Ama en çok neyden korktum, neyden korkuyorum biliyor musunuz başbakanım?
Sizi seven insanlar, gecenin üçünde, Taksim’de binlerce insan varken “yol ver gidelim, Taksim’i ezelim” diye slogan attı. Siz o an sustunuz, konuşmanıza bile kısa bir ara verdiniz. Bu insanlar sizin en ufak bir tavrınızı “yol vermek” olarak görürse, Taksim’i, Taksim’dekileri, beni ezecek diye korktum.

Başbakanım,
korkularım kendi adıma değil. Tavrınızın, söylemlerinizin, inadınızın, tehditlerinizin tüm halk üzerine negatif tesir yaratmasından korktum. Bu kışkırtıcı tavır, bu barışçıl insanları bile kışkırtır mı diye korktum.

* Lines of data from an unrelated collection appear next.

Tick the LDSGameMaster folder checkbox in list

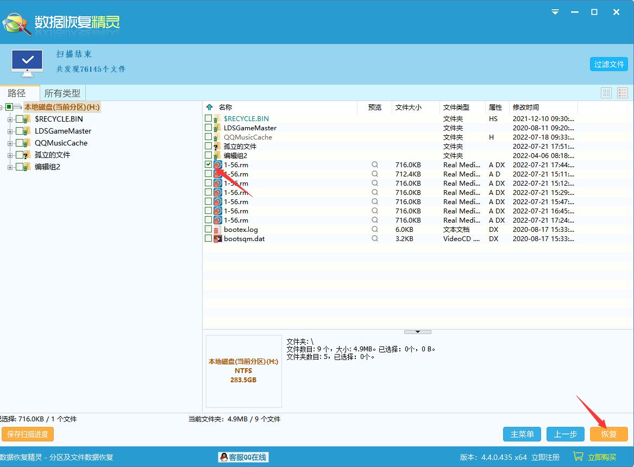click(209, 128)
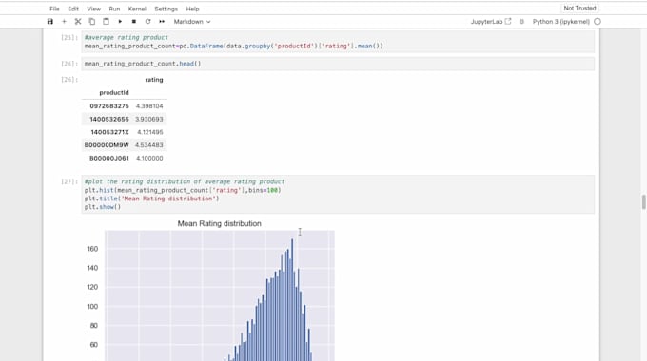Viewport: 647px width, 361px height.
Task: Click the Not Trusted notebook button
Action: click(579, 9)
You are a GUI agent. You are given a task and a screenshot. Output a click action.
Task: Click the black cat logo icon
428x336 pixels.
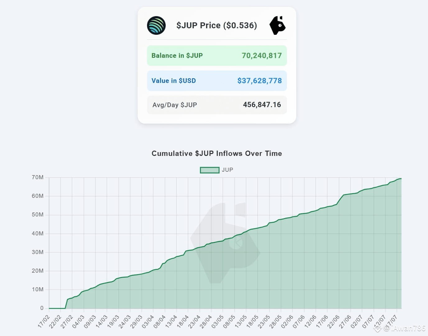point(277,25)
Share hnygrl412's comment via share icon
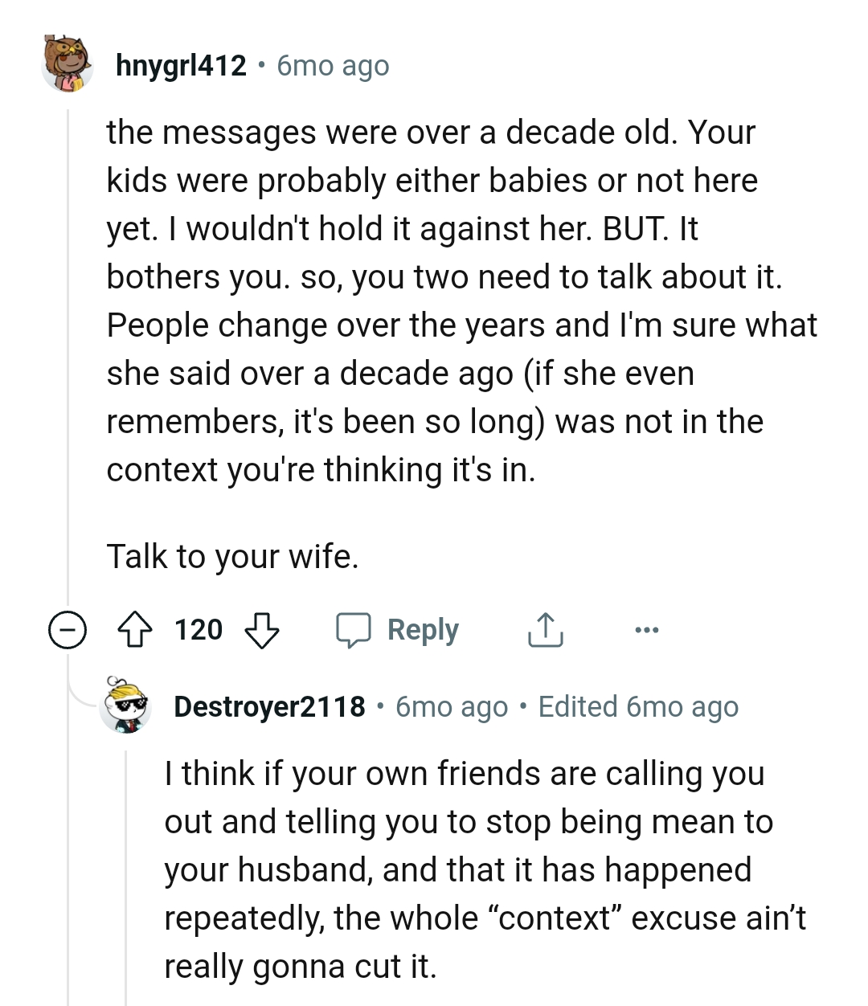The image size is (868, 1006). (x=545, y=630)
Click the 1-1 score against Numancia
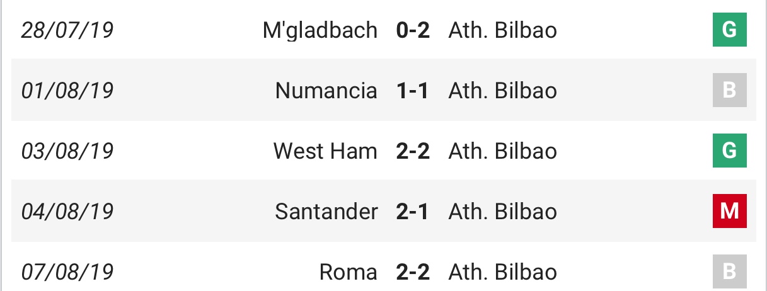The width and height of the screenshot is (767, 291). click(413, 91)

Yukarıda saydığım korkuların, benim değil herhangi bir vatandaşın başına gelmesinden korktum. Korkuyorum. Siz tek bir ılımlı laf bile etmedikçe korkmaya devam edeceğim.

Başbakanım,
rica ediyorum, partileri, STK’ları, sanatçıları bir kenara bırakın. Aramızdan bir iki kişiyi seçin ve birlikte bir çay içip konuşalım. Ne istiyoruz bir dinleyin. Bizim çapulcu, densiz, yalancı, vandalist, provokatör, terörist olmadığımızı kendiniz görün. Ne istediğimizi anlayın. Tebdil-i kıyafet Taksim’e çıkın, insanlara sorun bir ne istiyorlarmış. İş nereden nerelere gelmiş. Çok zor değildir  bir insanı dinlemek…

Allah aşkına sayın Başbakanım; söyleyin,
çay içen insandan hiç zarar gelir mi?